I am sore wounded but I am not slain
I will lay me down to bleed awhile
And then rise up to fight again
Well I’m 27 and thus far I’ve avoided my share of heartbreak so maybe it’s only natural that some would catch up to me.
The story here is one of the oldest in the book – unrequited love. Boy meets girl in college, boy asks girl out, boy gets shot down… And then boy tries again 7 years later at college reunions, with a big “romantic” reveal, and again gets shot down.
Realistically it’s the same old story, but I have no choice at this point in my emotional processing but to keep replaying the details over and over – a certain letter written in the lobby of a hotel in the early morning, a sit down outside a hockey rink, etc. But probably none of that matters at a high level.
As you expect, I exposed the deep vulnerability of my private, innermost thoughts. It’s a vulnerability that mingles with hope because a person’s deep innermost thoughts feel like truths and I do hope/believe that Truth with a capital T will carry the day over time… but in this case, it was a subjective truth that was not shared.

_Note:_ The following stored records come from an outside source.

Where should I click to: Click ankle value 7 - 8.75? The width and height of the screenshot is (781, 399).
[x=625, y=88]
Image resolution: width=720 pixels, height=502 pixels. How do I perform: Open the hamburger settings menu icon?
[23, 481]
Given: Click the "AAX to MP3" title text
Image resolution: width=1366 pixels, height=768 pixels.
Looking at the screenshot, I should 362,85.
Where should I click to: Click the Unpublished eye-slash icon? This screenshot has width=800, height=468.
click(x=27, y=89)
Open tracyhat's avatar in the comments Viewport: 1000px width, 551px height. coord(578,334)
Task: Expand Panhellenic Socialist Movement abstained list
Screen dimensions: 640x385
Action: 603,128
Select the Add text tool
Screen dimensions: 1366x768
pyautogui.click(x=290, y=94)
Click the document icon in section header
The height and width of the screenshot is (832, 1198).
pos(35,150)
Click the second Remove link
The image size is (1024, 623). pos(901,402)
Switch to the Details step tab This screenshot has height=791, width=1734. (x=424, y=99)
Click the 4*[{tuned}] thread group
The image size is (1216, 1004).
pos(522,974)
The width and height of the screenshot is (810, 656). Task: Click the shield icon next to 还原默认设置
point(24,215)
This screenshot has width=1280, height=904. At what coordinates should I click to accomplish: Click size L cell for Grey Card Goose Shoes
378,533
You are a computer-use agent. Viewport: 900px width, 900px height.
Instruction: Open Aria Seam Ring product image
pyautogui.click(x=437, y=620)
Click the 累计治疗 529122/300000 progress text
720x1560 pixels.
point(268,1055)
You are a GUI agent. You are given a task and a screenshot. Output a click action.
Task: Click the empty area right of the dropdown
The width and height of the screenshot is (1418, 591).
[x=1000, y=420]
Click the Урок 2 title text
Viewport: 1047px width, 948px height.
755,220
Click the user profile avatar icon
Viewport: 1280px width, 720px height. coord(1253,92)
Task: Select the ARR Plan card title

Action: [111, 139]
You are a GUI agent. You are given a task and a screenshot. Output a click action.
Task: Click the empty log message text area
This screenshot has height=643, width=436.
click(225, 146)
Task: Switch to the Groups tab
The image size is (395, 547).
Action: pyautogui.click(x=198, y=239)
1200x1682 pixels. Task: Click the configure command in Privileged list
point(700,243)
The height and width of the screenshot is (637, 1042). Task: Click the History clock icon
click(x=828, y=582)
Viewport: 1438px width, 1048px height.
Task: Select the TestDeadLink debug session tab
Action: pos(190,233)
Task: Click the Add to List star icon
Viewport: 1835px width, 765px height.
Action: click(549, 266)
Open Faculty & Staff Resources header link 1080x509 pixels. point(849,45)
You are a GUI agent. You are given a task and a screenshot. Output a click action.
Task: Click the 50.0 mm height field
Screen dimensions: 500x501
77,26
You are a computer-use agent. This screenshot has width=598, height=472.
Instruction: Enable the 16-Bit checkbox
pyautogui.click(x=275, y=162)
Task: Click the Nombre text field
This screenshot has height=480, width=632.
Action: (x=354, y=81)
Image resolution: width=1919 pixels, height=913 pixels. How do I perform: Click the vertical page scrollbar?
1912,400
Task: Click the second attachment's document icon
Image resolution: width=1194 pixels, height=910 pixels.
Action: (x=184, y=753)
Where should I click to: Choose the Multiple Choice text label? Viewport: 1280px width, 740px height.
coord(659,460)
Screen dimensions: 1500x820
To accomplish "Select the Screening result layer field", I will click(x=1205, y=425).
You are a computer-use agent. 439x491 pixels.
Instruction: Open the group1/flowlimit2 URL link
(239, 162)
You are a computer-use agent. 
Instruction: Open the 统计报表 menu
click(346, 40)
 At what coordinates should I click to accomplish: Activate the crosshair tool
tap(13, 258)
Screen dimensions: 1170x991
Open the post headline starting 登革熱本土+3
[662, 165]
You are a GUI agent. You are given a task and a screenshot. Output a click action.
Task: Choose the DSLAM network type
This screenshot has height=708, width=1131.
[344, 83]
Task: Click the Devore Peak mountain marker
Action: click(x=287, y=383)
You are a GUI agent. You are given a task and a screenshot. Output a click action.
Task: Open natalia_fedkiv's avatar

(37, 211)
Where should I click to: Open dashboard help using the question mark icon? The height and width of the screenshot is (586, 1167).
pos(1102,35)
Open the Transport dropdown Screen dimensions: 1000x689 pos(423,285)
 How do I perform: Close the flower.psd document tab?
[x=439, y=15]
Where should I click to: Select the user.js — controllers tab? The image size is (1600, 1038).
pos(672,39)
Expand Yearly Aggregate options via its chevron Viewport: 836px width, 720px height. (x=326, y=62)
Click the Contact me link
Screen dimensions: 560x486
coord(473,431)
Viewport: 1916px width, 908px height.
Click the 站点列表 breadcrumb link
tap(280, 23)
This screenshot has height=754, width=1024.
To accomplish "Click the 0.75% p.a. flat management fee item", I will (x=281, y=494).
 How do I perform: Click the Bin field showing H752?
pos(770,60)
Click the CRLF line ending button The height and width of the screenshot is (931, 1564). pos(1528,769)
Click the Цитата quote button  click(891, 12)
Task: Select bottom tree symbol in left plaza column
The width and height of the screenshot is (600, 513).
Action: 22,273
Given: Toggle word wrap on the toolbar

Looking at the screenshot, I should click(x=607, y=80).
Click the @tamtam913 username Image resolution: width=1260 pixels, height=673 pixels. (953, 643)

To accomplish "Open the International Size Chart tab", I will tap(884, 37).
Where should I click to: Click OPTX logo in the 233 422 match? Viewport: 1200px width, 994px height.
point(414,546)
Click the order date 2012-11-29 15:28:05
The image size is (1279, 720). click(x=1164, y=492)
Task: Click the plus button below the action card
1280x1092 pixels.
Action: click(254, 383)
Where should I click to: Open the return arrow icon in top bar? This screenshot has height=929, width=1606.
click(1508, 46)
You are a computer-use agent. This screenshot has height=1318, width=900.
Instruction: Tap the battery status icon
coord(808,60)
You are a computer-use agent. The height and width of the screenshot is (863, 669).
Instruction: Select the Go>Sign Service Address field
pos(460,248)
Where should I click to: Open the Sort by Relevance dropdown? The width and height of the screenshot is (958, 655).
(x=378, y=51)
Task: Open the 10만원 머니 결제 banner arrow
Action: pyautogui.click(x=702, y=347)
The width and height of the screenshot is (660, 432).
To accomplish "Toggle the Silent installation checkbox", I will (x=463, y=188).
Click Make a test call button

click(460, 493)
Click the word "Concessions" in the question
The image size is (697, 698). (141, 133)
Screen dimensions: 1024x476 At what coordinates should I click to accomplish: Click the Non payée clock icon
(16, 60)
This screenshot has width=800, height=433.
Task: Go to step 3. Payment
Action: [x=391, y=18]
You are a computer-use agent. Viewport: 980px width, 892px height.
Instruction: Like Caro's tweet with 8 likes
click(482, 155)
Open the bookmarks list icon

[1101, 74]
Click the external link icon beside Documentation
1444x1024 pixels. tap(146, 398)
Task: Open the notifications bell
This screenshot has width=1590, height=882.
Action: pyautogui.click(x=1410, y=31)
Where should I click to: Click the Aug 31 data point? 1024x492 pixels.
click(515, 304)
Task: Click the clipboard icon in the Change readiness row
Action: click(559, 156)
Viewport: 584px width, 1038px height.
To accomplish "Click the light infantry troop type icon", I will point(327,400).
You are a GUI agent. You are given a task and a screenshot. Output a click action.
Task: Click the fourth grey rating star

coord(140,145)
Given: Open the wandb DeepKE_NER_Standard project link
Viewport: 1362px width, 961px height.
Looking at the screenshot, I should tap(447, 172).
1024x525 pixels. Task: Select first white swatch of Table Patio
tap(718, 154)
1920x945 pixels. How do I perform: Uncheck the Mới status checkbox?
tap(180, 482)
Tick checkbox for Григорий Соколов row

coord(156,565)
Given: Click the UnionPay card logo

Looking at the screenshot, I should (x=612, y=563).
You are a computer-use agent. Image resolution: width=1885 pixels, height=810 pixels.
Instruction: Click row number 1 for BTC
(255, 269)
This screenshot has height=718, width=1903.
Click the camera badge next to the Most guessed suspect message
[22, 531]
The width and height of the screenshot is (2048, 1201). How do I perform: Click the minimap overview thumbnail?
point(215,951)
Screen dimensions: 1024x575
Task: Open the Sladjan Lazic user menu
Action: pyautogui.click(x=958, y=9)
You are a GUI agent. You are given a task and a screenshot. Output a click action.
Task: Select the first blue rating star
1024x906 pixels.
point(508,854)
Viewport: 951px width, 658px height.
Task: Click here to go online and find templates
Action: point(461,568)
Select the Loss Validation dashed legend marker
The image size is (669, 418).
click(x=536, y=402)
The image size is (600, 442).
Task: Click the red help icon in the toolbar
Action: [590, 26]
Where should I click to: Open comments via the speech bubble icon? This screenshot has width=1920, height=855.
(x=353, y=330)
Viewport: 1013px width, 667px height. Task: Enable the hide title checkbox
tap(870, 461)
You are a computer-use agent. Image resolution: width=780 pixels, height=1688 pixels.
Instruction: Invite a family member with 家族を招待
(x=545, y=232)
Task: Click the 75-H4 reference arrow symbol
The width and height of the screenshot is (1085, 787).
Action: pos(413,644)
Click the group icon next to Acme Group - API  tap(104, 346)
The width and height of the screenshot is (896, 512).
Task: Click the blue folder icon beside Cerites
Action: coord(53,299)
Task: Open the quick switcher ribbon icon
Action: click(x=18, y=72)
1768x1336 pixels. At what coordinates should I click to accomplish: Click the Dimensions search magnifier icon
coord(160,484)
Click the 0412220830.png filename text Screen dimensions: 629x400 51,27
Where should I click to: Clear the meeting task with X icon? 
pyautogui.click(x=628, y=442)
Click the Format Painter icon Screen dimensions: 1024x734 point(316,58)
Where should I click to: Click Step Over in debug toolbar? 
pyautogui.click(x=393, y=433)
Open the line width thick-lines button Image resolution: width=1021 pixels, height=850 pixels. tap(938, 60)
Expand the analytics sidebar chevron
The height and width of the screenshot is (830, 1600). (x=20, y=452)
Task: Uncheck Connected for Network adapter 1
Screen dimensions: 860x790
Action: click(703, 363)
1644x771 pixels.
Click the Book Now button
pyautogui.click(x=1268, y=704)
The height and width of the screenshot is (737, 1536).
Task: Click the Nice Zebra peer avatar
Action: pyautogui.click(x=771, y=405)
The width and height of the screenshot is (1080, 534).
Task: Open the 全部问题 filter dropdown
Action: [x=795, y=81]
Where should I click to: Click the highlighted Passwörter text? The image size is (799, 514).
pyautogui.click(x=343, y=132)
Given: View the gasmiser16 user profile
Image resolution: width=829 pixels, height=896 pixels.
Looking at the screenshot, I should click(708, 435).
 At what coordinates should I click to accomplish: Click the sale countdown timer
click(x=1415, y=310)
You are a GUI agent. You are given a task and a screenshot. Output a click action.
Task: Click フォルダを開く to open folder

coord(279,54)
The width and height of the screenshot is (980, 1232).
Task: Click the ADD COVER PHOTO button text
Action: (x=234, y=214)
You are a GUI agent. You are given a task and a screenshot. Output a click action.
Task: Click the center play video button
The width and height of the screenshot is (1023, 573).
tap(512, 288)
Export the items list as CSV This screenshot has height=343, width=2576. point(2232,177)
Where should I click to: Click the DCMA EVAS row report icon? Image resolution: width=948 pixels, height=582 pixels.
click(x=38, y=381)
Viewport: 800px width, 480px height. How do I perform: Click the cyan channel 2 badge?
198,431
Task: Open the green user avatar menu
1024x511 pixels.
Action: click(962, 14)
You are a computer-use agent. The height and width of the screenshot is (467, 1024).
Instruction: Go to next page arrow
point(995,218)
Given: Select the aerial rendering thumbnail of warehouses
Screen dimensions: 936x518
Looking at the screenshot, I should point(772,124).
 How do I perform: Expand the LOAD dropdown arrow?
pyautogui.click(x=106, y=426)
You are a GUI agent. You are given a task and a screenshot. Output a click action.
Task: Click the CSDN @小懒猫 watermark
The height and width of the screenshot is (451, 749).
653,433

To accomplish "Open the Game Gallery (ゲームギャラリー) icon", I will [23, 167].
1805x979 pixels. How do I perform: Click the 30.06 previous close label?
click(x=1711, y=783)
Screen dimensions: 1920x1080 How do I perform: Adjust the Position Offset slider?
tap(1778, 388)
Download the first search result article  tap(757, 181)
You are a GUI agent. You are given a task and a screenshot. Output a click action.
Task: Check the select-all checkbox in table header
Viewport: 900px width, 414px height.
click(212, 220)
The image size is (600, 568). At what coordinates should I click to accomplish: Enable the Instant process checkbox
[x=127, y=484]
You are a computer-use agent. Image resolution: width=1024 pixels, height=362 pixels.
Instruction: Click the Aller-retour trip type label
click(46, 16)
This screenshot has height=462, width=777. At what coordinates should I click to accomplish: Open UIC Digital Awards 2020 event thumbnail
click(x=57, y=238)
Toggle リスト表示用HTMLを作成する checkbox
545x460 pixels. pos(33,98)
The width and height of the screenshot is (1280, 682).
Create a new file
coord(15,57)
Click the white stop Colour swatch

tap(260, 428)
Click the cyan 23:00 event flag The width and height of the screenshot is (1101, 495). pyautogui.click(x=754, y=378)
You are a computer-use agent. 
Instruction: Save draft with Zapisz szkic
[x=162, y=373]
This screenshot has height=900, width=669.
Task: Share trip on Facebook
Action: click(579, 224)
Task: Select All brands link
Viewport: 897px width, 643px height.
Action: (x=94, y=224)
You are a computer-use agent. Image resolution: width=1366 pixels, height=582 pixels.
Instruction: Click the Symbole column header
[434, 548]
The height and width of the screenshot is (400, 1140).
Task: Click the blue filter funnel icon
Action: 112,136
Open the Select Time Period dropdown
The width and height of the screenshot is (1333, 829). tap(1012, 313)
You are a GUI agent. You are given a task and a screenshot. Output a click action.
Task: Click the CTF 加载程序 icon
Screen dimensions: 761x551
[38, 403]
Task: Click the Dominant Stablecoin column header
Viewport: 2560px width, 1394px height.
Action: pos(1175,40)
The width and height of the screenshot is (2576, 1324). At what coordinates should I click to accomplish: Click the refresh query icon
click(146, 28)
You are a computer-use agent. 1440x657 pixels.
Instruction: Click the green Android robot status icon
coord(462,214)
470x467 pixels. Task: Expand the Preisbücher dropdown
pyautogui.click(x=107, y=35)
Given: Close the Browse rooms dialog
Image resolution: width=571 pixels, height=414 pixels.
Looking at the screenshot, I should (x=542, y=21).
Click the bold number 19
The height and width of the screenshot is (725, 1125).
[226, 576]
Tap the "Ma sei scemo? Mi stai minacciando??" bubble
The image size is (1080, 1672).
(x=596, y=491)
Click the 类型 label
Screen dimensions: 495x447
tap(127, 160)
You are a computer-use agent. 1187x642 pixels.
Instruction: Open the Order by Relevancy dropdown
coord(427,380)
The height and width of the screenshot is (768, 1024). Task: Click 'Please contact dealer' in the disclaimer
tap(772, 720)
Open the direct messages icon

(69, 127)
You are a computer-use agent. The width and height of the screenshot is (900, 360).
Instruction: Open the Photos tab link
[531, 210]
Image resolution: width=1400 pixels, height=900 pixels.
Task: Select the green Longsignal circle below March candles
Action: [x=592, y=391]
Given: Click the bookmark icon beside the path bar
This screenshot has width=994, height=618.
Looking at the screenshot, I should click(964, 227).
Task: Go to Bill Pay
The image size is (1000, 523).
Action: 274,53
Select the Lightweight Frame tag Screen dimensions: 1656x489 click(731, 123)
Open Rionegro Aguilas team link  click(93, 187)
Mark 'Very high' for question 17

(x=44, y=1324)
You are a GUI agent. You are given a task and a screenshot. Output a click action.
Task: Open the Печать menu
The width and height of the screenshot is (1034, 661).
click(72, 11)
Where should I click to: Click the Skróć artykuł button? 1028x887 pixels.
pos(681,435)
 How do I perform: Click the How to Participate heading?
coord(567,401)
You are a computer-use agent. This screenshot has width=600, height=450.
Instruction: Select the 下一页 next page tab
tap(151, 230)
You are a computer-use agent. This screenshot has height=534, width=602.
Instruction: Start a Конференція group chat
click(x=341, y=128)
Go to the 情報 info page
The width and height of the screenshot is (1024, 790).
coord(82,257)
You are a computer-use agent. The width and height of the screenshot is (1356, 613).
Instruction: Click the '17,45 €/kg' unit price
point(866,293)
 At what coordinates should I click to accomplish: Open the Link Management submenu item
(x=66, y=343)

But I will choose to continue to believe in Truth and my faith is unshakeable. Part of growing up maybe is realizing that I won’t always have the Gift (which maybe can be thought of as a direct connection to the Truth) when I need it. And therefore to be humble and grateful for the days on which I do and the days on which I don’t.
How do I feel right now?
I feel a deep, immediate emotional pain that is difficult and will be difficult to process. Contrast that to previous experiences where I was able to process and rationalize the initial feeling smoothly but felt pain build up over time as the memory stayed in my brain.
I don’t know how this one will evolve. Maybe differently. It’s certainly spurring me to make some aggressive changes in my life. Hopefully these will help me heal.
Ironically I thought she did the right thing turning me down the first time around in college because things wouldn’t have worked out. This time, I feel like she made a mistake but that doesn’t do a whole lot for me.
I wonder about my technique, my execution and the irony of the commentary around independence. Maybe I should’ve projected more confidence or waited to flirt more… Maybe if I had been patient, it would’ve come my way… but I’m not thinking about it that deeply because of my thoughts around commitment and love (as related below).
Where do you go from here?
I don’t think that much changes as far as how I view the world but I am getting out of Boston and taking the earliest fucking flight out. It is important to me to stay golden – this experience doesn’t signify to me that the world is cold but rather that the world is statistical.
One idea I’ve been thinking a great deal about is the interplay between love and commitment. The truth is that I’ve been a self-centered person my whole life particularly in terms of putting my interests and desires.
I had this self-realization recently while observing how I felt when my cousin created a hassle for me while planning a bday dinner for my sister. I was so focused on the hurt to me that I missed the bigger picture – that my cousin was family and that if you love your family, it means putting them ahead of yourself. That was a breakthrough in my understanding of what love is as well as my understanding of how I behave. It’s about commitment and priorities.
That did relate to how I handled this particular situation. I felt I had to choose to stop hiding and putting other people in front of the person that I was interested in. So I did that. Maybe now in retrospect it seems insane and poorly planned.
One thing to come out of this – I’m going to start dating aggressively ASAP – going out, dating websites, whatever. I’m ready for commitment. And above all, I have to remember from the AI story – NEVER question God.